Blocking CTGF: new approach to treating cancer
Due to its apparent role as a central mediator of tumor-stromal signaling, blocking the activity of CTGF is expected to have therapeutic benefit in treating certain cancers. As such, FibroGen is developing fully human monoclonal antibodies against CTGF for treating cancer. Because high circulating levels of CTGF are found only under pathological conditions, targeting CTGF for therapeutic intervention in cancer is expected to be more precise in affecting tumor cells and pathological processes while leaving healthy cells and normal physiological processes intact.

Additionally, blocking the activity of angiogenic factors is a promising new approach to treating cancer and was recently validated by the approval of Genentech's Avastin®, an anti-VEGF humanized monoclonal antibody for treating metastatic cancer of the colon or rectum. Because CTGF acts proximally to known pro-angiogenic factors, such as VEGF, and because CTGF has shown the capacity to induce angiogenesis in vivo that correlates with tumor vascularization and progression, inhibition of CTGF function may provide an additional and more selective approach to inhibit tumorigenesis in humans.

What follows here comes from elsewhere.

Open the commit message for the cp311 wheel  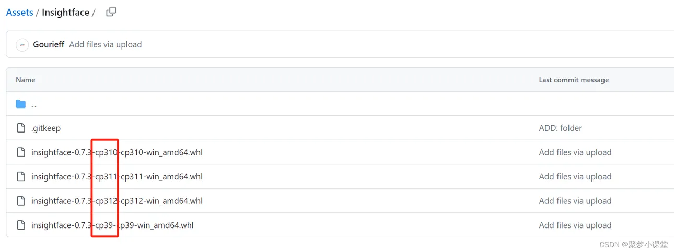pyautogui.click(x=575, y=177)
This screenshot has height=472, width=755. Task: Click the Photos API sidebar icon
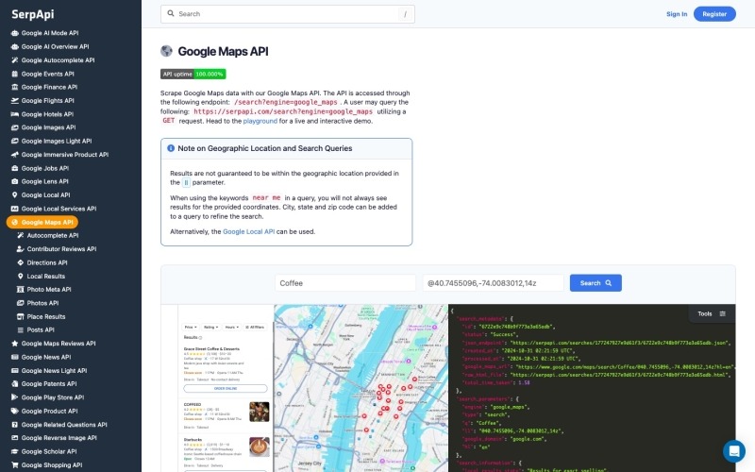[x=19, y=303]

Development of anti-CTGF fully human monoclonal antibodies
FibroGen is developing anti-CTGF fully human monoclonal antibodies for the treatment of certain cancers characterized by cell adhesion, invasiveness, and metastasis. Research funding has been provided in part by the National Cancer Institute as a Phase I Small Business Innovation Research grant. Testing of lead therapeutic candidates in several models of tumor progression and metastasis is underway.

Market opportunity
FibroGen believes that anti-CTGF therapy is a promising new approach to treating multiple CTGF-driven cancers for which there are no good treatment alternatives today. These tumors have extensive connective tissue stroma and include such cancers as pancreatic cancer, osteolytic breast cancer, and glioblastoma. FibroGen is initially focusing on pancreatic cancer for which the American Cancer Society estimates 31,860 new cases in the U.S. in 2004. An estimated 31,270 deaths will be caused by the disease, making pancreatic cancer the fourth leading cause of cancer death overall. At present, there are no well-established screening programs for pancreatic cancer. Because pancreatic cancer generally develops without early signs or symptoms, the disease is usually detected at advanced stages, and only biopsy yields a confirmed diagnosis. After diagnosis, the one-year relative survival rate of patients with cancer of the pancreas is about 24%, and the 5-year rate is about 4%. For those diagnosed with local disease (i.e., cancer has not metastasized, or spread, to other organs), the 5-year relative survival rate is still only 17%. Currently available treatments for pancreatic cancer are mainly surgery, chemotherapy, and radiation. Due to the limited effectiveness of these approaches to treating this extremely aggressive cancer, there is an urgent need for novel therapies that are safe and effective.